The Great Unraveling
No one likes to talk about, much less hear about, things that they consider “bad” or unpleasant. Gloom-and- doomer is a term that is often applied to someone who tries to give warning about some impending challenge. I say challenge instead of disaster because disaster is a judgmental term and the quality of our experience depends a lot on how we view it and our willingness to let go and accept what life brings us. Granted, some things are hard to bear and there are many things that I hope I never have to experience, but… Well, you get the picture.
What I’m leading up to with all that is the financial and economic “weather report.” I think I’ve gained some understanding of these things over the years, and I consider myself fairly well informed about the changing circumstances which leads me to conclude that we are now in the early stages of what I’m calling The Great Unraveling. When I wrote my first book, Money and Debt: a Solution to the Global Crisis, twenty years ago, I reported that our modern monetary system creates money on the basis of debt to which an interest/usury burden is attached, and that the compound growth of debt would eventually exceed the capacity of the real economy to bear it.
If you want to get a more detailed picture of this you can watch one of the many presentations I’ve given about it during the past few years. You’ll find several on my blog, Beyondmoney.net. The most recent presentations which I gave last month are not yet available, but there are several from last year. You might start with the one I did in Seattle last November (The direct link is http://vimeo.com/7490027).
I would also suggest that you pay attention to other sources whose knowledge and insights I respect. Among these are Ilargi and Stoneleigh of The Automatic Earth, http://theautomaticearth.blogspot.com/. Stoneleigh (a.k.a. Nicole M. Foss) gave a presentation in the UK in June which Aaron Wissner has made available at http://localfuture.org/stoneleigh.htm. I strongly recommend that everyone take the time to listen to it. I think the picture Stoneleigh paints is quite accurate and her short-range predictions are almost certainly correct. If there is one thing I might take issue with, it is what might be expected to happen over the longer term. There are numerous factors that are converging to reshape our world. What has so far been lacking is a process by which the various perspectives can be adequately combined to discover likely scenarios and formulate effective responses.

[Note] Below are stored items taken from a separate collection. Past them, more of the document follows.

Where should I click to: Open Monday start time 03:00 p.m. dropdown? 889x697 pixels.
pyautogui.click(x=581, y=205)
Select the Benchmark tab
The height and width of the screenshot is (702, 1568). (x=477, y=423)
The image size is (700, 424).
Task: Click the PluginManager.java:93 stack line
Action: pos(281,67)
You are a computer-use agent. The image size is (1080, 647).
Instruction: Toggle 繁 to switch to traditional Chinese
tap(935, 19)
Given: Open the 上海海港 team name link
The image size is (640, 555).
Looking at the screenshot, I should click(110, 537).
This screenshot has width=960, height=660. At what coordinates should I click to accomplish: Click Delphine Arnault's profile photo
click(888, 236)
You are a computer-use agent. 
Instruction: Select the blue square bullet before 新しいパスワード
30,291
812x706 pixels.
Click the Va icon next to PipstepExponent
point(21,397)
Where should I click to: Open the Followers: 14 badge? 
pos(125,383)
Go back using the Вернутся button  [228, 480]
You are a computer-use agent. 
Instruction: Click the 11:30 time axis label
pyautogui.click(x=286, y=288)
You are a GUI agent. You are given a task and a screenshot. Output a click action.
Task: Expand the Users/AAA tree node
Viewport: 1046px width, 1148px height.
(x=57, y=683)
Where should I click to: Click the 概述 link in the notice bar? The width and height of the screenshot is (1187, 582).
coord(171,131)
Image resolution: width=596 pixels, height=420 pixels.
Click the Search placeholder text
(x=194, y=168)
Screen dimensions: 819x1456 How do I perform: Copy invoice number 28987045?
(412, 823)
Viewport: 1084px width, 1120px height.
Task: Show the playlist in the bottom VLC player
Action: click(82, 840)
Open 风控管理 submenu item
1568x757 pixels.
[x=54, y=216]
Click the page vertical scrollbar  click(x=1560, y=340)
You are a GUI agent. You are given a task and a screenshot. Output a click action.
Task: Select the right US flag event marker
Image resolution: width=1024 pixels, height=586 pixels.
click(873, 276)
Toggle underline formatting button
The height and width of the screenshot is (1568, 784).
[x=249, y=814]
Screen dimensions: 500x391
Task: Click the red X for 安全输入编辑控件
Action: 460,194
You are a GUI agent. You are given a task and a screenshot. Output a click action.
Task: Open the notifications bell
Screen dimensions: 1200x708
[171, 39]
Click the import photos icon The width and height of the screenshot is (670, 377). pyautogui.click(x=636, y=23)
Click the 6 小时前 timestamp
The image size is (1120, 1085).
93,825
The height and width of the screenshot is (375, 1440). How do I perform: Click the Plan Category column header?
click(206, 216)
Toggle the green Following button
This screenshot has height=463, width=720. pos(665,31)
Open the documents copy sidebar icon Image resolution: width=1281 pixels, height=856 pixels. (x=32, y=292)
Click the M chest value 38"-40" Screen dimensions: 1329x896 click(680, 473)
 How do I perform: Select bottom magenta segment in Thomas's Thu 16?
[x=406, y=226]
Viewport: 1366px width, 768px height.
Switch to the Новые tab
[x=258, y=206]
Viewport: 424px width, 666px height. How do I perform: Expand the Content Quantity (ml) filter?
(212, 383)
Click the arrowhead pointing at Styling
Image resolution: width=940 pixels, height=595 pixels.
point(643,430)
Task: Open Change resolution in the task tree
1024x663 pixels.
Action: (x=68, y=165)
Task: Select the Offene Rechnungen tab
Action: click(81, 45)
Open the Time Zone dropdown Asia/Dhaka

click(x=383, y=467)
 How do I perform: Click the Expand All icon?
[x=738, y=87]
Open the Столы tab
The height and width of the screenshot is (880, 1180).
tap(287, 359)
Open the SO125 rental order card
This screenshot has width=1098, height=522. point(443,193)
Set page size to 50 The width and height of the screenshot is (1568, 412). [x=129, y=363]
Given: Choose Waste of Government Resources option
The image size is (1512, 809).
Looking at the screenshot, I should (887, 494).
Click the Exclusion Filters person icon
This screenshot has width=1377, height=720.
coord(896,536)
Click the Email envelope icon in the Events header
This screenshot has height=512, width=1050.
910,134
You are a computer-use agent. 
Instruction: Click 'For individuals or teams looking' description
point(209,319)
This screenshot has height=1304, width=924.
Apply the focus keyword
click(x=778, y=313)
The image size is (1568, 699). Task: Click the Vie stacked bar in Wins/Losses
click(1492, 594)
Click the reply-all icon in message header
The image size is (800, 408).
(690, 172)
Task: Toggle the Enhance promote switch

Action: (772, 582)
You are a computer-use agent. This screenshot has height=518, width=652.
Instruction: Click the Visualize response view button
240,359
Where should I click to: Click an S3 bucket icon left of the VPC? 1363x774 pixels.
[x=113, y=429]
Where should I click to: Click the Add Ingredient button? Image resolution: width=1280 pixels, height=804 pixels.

One thing seems certain to me; civilization is at a point of historical singularity. While there are similarities with past situations (like the Great Depression), it would be a mistake to think that things will play out as they did before. I’ve been talking lately about the emergence of The Butterfly Economy, and if the metaphor is anywhere near the mark, it seems worthwhile to study the way the metamorphic process works in nature. In my view, the old Caterpillar Economy is finished, done, kaput. It is disintegrating beneath our feet. The basic question now is “how do we channel the resources of the disintegrating caterpillar economy in ways that will support the emergence of the new Butterfly Economy.” I gave a talk on this subject just two weeks ago in Portland. No, I don’t have all the answers, and my talk just barely scratched the surface, but I am pretty confident about the direction we need to take.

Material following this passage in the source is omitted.